WORK REQUIRED ::
Could you print, word for word, the entries starting at the line that contains "Describe the element" and ending after the line that contains "at that location."? Leave the pictures out.

SOURCE DATA ::
------------------------

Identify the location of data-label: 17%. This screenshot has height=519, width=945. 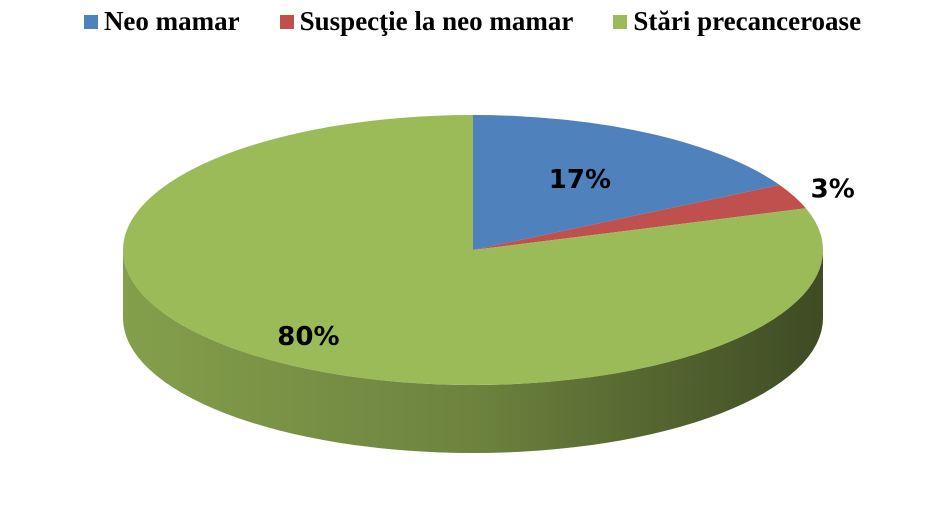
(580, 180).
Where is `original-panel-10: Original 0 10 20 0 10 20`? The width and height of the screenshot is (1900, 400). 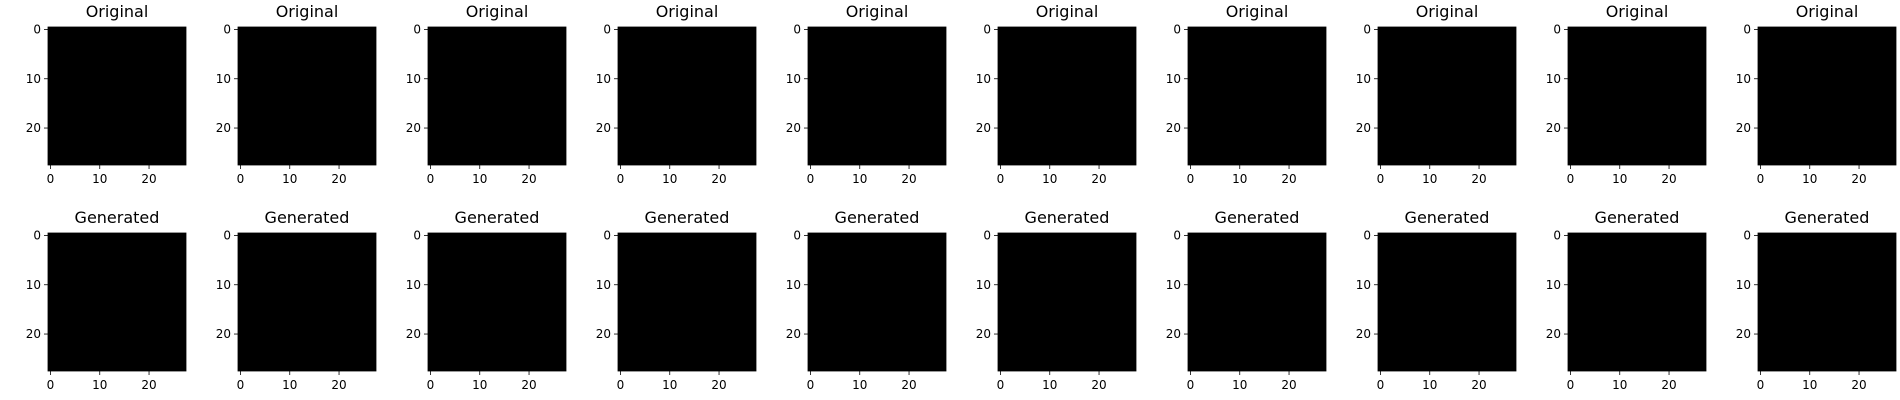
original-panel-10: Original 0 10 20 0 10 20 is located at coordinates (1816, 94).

------------------------

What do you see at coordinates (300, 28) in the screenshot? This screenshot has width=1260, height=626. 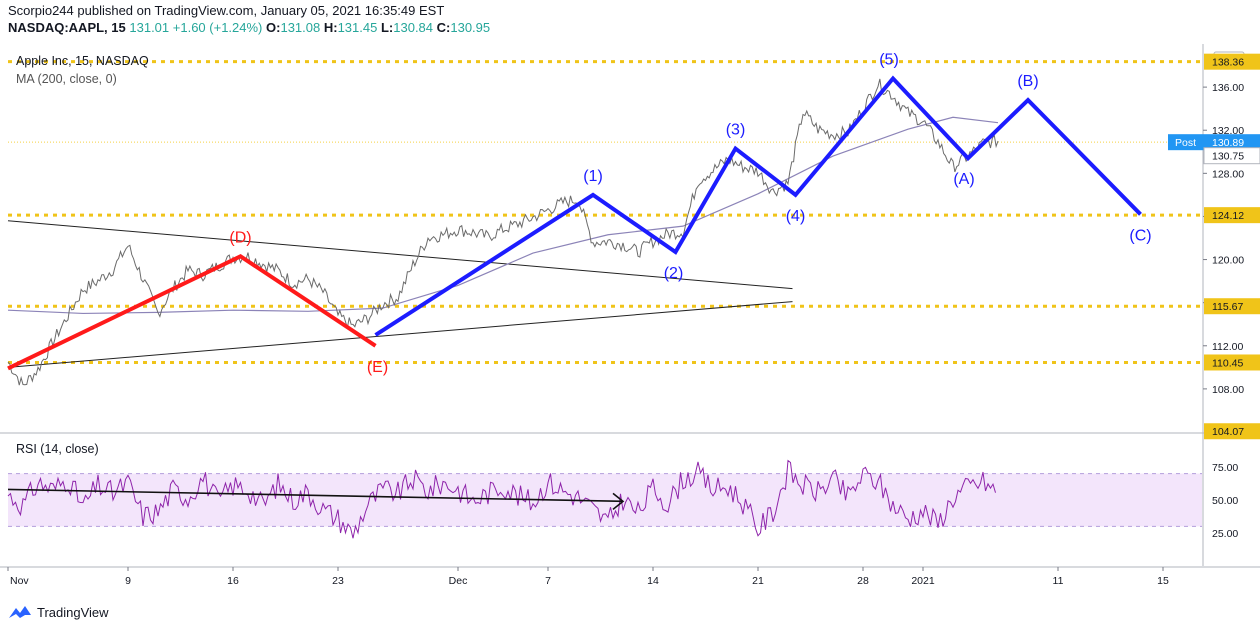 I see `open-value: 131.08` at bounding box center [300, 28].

------------------------

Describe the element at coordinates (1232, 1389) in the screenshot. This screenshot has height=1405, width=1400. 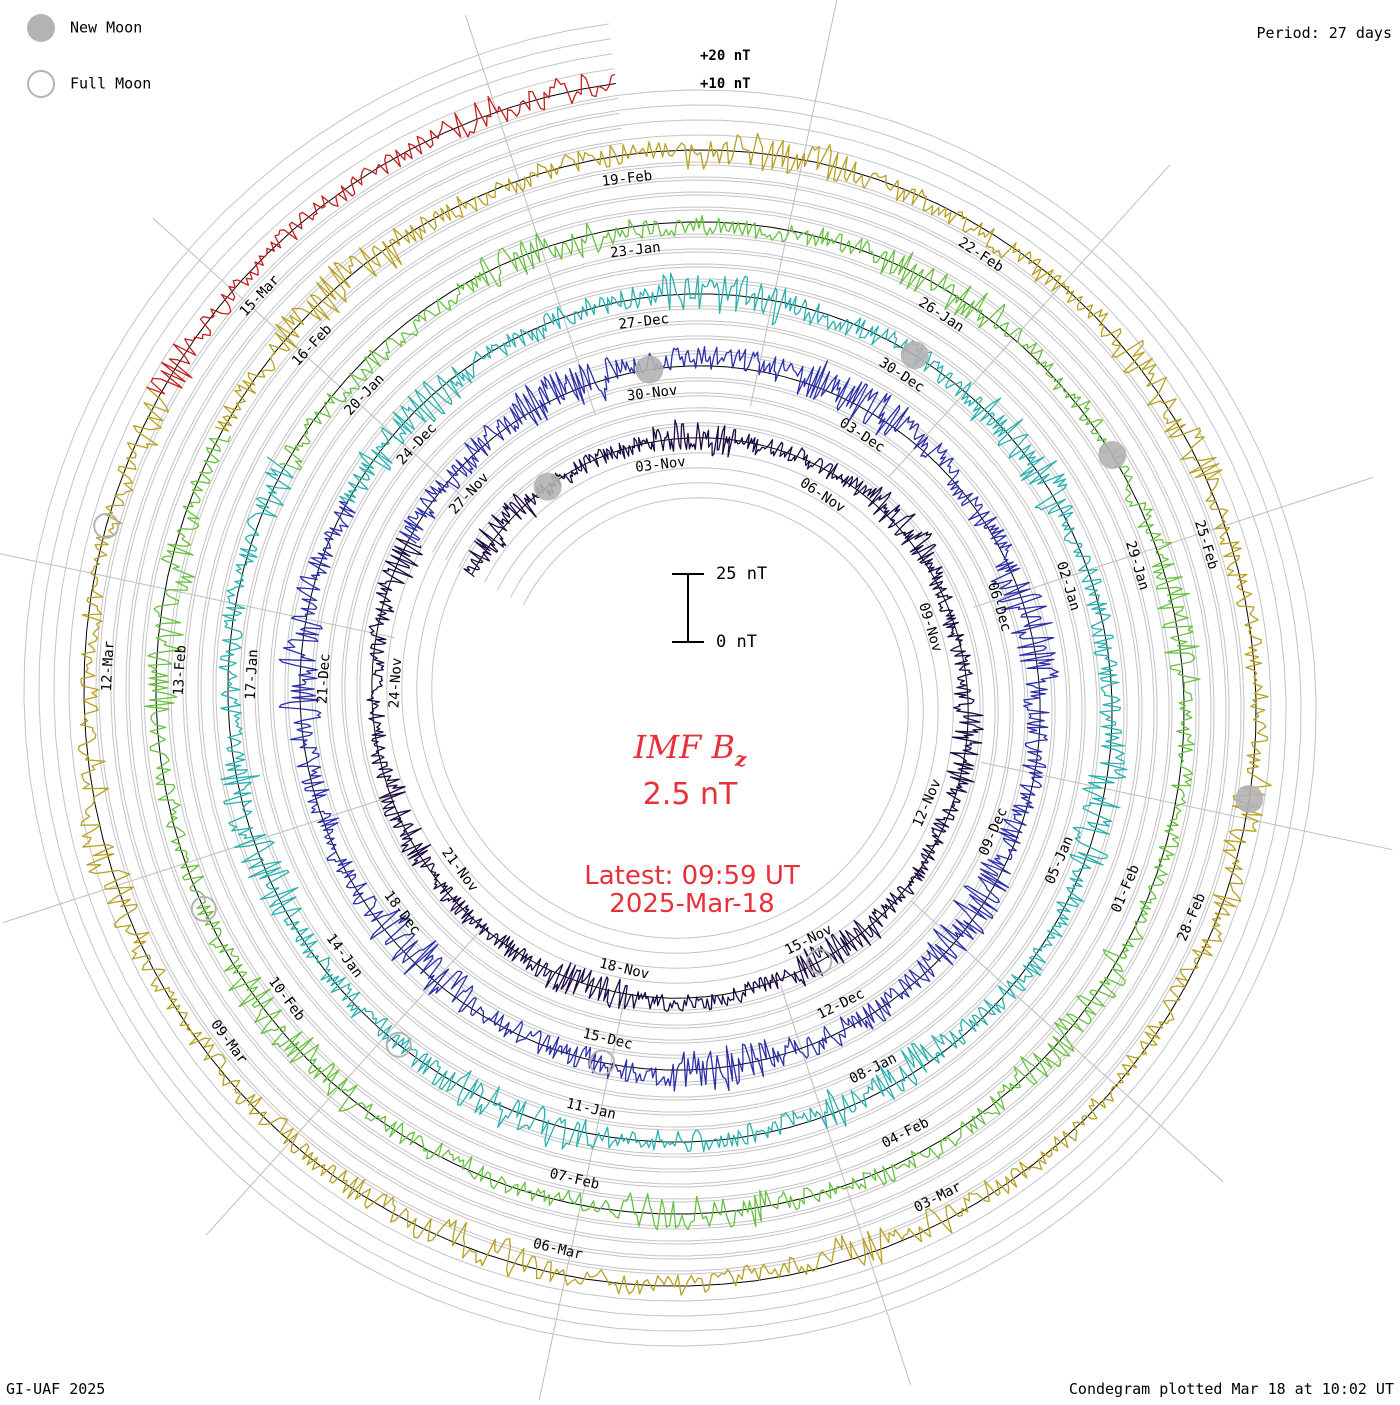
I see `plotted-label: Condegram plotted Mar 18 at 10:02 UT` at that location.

------------------------

SOLUTION FOR THIS PROBLEM ::
Describe the element at coordinates (1232, 1389) in the screenshot. This screenshot has height=1405, width=1400. 
I see `plotted-label: Condegram plotted Mar 18 at 10:02 UT` at that location.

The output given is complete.